#### [Problem to solve]
Extend the letter below about opening The Bird's Nest center, picking up after its last sentence.

#### [Passage provided]
------------------------------------

I wan this center to be opened when the time comes, dedicated to you for all the help you gave me and Michael and other children as well. I know you didn't stop with Michael and myself and you helped others besides focusing on a career, Deborah, and your children. With everything going on for you now it is time.
The Center is going to be named"The Bird's Nest - A Safe Haven," every time I showed up at your door uninvited you let me in. You knew I didn't want to go home. You never preached, but you talked with me. Yes there were times no conversation at all, but you new something was horribly wrong at home for me. I felt you were my safe haven.
I made tons of mistakes with raising my own children. All the things I never wanted done to me, or that was done to me I did to my own to my regrets even though I swore up and down I would never do so. I guess in that way I failed as a parent. One learns from mistakes, and opening this center will somehow free me.
I feel I need your help, maybe approval. It will take a long time for me to do what I need to do, but with your help and approval it can happen faster.
Maybe Deborah could work at The Center also if she chooses too, with your approval.
I made so many mistakes with our friendship, breaking some boundaries and taking things for granted but I was not very mature coming from the background I did. I am still learning from errors. You were my mentor and I regret so much of the stuff I did and the loss of your friendship was one of the worse things to happen to me in my life as I look back now.

------------------------------------

#### [Dataset section]
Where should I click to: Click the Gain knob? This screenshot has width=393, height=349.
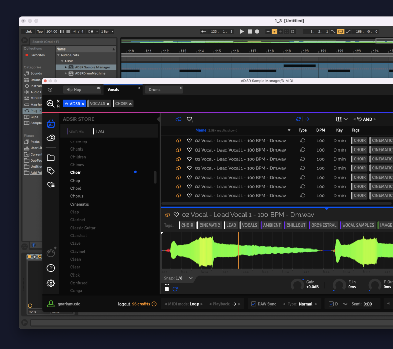[x=297, y=284]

------------------------------------

#### [Answer to this task]
Let this be your final chapter, the legacy you leave to the world after leaving Sesame Street and having Matt Vogel take over for you if that is what is meant to happen.
This can be a new road for you, for me, for many children who need help and nurturing and healing from the people who are supposed to protect them. They need a better safety net than what is out there. I won't be able to help all of them, but I will do my best to help who I can.
I sent you information by Fed Ex, and don't know if you received the paperwork.
Maybe this may be my last effort to reach you. But if you feel this isn't something culpable for you and Deborah I will still make it happen it will just be harsder and take longer without you. I will still dedicae the center to you.
I guess that's it, and I hope you do read this.
You were more than a friend, or a father image. You were my mentor. I regret not following your advice. But it is time now to move on.
I will never forget you.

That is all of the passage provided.